In Europe, patent law is governed by the European Patent Convention (EPC) of 1973, a multilateral treaty that led to the creation of the European Patent Organisation (EPOrg) in 1977. The EPOrg provides an autonomous legal system under which European patents are granted. However, each member nation retains its own distinct set of laws related to patent ownership, validity, and infringement. The following article discusses indirect and contributory infringement under this framework, with a focus on the application of German law.

Direct and Indirect Infringement

German law, like the other laws of the EPC member states, distinguishes direct from indirect infringement. Direct infringement is generally defined with reference to the two basic patent categories: product (device) claims and method (process) claims.

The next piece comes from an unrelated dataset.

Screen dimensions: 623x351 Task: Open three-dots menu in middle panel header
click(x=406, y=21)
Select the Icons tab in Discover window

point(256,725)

Direct infringement requires (1) for a device patent, that the infringer manufactures, offers or puts on the market, or uses a device realizing the entirety of the features of an independent claim, or (2) for a method patent, that the infringer offers or practices a method realizing all steps of an independent claim.

The concept of indirect infringement provides a remedy for acts occurring prior to actual direct infringement. The claims allowed by Germany’s Patent Code, § 10, are directed against those who supply or offer “means” related to an essential element of the invention allowing it to be put into effect in Germany.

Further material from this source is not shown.